THE EFFECT OF MODERN LARGER DISK SIZES AND DRIVE QUALITY ISSUES ON RAID
Modern disk architectures have continued to evolve, as have other computer-related technologies. Disk drives
are orders of magnitude larger than they were when RAID was first introduced. As disk drives have gotten larger,
their reliability has not improved, and, more importantly, the bit error likelihood per drive has increased
proportionally with the larger media. These three factors—larger disks, unimproved reliability, and increased bit
errors with larger media—all have serious consequences for the ability of RAID to protect data. The risk of data
loss is further compounded when lower-cost SATA disks (desktop edition drives) are employed for workload-
appropriate applications.
Hard drive media defects and other drive quality issues have steadily improved over time, even as drive sizes
have grown substantially. However, hard drives are not expected to be totally free of flaws. In addition, normal
wear on a drive may result in an increase in media defects, or “grown defects,” over time. The data block
containing the defect becomes unusable and must be “remapped” to another location on the drive. If a bad
block is encountered during a normal write operation, the controller marks that block as bad and the block is
added to the “grown defects list” in the drive’s NVRAM. That write operation is not complete until the data is
properly written in a remapped location. When a bad block is encountered during a normal read operation, the
controller will reconstruct the missing data from parity operations and remap the data to the new location.
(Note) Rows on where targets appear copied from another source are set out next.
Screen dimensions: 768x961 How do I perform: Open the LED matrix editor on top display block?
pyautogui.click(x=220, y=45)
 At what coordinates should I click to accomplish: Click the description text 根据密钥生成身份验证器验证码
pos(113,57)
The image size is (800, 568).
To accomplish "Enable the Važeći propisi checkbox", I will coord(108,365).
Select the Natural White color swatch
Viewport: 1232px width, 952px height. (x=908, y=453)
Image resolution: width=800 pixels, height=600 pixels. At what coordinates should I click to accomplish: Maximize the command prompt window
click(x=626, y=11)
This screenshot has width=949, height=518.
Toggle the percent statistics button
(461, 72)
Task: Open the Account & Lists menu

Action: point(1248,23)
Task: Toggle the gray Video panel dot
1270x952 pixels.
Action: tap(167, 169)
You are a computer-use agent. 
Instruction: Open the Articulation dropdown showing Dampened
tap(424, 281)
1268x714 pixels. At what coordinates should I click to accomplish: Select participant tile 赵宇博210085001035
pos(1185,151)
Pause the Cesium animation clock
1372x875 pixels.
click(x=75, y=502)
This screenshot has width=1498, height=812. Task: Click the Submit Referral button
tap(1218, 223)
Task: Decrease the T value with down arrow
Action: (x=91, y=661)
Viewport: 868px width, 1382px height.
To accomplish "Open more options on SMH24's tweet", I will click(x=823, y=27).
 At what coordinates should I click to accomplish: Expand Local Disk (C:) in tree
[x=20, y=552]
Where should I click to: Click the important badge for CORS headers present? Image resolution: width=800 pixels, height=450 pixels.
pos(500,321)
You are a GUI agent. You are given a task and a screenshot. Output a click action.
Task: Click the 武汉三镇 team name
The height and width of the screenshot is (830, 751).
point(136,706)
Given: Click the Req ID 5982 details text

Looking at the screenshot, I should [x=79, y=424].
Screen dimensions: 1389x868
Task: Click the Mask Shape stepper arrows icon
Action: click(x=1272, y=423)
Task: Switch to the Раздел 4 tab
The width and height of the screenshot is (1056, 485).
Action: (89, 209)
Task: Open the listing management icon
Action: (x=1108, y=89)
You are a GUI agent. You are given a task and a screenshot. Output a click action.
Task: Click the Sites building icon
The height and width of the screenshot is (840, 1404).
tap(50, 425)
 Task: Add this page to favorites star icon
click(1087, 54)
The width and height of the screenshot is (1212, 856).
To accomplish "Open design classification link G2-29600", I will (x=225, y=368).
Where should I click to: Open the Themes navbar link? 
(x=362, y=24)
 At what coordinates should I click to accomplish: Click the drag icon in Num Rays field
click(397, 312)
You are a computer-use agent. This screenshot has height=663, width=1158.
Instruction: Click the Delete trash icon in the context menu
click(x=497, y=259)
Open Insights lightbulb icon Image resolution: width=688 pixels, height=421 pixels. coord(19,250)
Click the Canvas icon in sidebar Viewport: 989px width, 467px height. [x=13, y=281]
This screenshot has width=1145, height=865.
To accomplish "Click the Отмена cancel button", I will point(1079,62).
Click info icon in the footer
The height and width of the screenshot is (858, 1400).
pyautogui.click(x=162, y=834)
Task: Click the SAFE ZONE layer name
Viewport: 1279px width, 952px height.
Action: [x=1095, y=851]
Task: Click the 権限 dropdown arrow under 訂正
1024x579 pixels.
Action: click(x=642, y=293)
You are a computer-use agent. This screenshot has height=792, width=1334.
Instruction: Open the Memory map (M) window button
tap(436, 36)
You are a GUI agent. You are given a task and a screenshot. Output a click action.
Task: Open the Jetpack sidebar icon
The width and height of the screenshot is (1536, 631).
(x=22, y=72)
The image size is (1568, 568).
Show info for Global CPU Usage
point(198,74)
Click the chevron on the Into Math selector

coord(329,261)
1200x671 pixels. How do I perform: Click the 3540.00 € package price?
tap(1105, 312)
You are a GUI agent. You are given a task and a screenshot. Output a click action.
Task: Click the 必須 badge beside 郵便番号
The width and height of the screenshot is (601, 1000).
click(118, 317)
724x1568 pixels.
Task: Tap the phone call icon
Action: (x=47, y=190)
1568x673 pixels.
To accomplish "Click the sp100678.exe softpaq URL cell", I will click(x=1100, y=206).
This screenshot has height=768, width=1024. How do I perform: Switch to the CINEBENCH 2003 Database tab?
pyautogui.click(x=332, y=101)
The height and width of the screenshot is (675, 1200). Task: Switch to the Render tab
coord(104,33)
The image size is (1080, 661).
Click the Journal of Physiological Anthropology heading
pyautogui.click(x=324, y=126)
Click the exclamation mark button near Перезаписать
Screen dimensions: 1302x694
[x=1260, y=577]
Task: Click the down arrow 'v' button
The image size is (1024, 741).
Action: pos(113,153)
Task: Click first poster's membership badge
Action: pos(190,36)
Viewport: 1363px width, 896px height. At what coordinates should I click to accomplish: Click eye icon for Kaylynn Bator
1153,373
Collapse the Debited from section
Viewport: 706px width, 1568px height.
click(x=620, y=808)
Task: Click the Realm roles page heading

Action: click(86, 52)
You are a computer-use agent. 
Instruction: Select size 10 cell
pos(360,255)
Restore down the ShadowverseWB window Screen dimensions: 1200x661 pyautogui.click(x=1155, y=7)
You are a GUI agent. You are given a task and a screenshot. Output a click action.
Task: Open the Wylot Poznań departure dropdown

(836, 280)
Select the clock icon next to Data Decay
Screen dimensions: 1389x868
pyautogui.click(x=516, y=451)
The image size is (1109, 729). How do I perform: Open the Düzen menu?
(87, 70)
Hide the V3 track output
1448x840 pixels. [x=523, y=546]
A
condition known as a double fault (“bad stripe”) occurs when a RAID controller encounters a bad block on a
drive in a RAID volume and then encounters an additional bad block on another hard drive in the same data
stripe. This double fault scenario can also occur while rebuilding a degraded array, leaving the controller with
insufficient parity information to reconstruct the data stripe. The end result is a rebuild failure with the loss of
any data in that stripe, assuming the stripe is in the user data area.